What's causing the bad quality? simple fix?
Also kinda just looking for all to guide to movie making the after filming part editing, filtering, eventually making dvds. Basically a crash course in it all?
Thanks
Phil
Yes, the simple fix is not using Windows movie maker.
Check your preview settings, your import settings and if you're exporting, check your export settings.

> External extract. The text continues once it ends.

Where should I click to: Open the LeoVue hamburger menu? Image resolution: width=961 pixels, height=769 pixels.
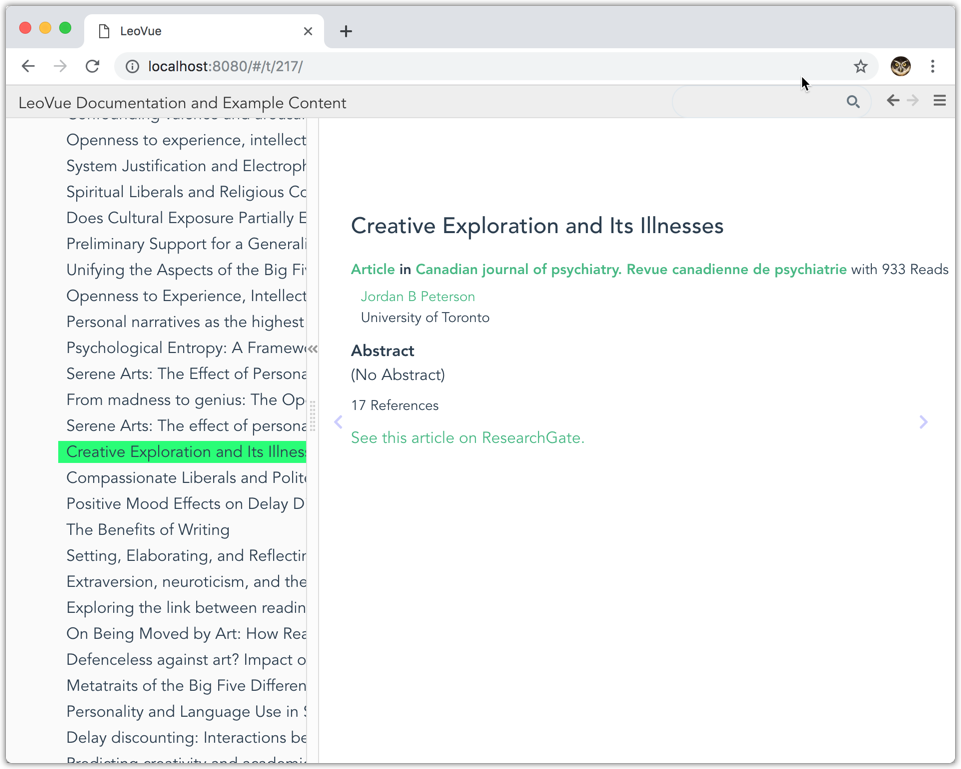(x=940, y=101)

yes I had sort of a problem as urs,the editing prgram does matter alot, and suggest to get off windows,once you do u will see a difference in quality and the ability to edit the movie
for a pretty good cheap program,id suggest magix pro,i have recently created a 35 min movie and sold it. The program made it easy to edit and burn the dvd. def worth the 50$
thats my take,hope it helps
" see things through my eyes "
The most probable solution would be to do as the others suggest: dump Windows Movie Maker.
But, if you still feel compelled to use it, then by all means, do so.
The poor quality you're expierencing is due to WMM's poor Preview quality.
I know it looks terrible in the preview window, but when you actually export the video in a loseless AVI, it'll look much better.
"I live to Dream"
-Steven Spielberg
___________________________
www.fallbackprod.co.nr
Matthew Wesley Miller
Yeah, as far as i recall WMM shouldnt be causing any quality issues when you actually go to view the real file (i hope your not making judgement calls based off the preview window). All capturing programs use the exact same codec (defualt m$ AVI 25Mbs dv codec) and none, not even premiere give you any special "quality" options, so what you see is what you get. The lack of quality is probably because your shooting DV which is a 1:5 compression ratio right off the bat, and typically 4:2:2 which means you lose some color information in the process.
If you want higher quality then shoot HD. DV wasnt meant for the big screen, but on small screens it looks great.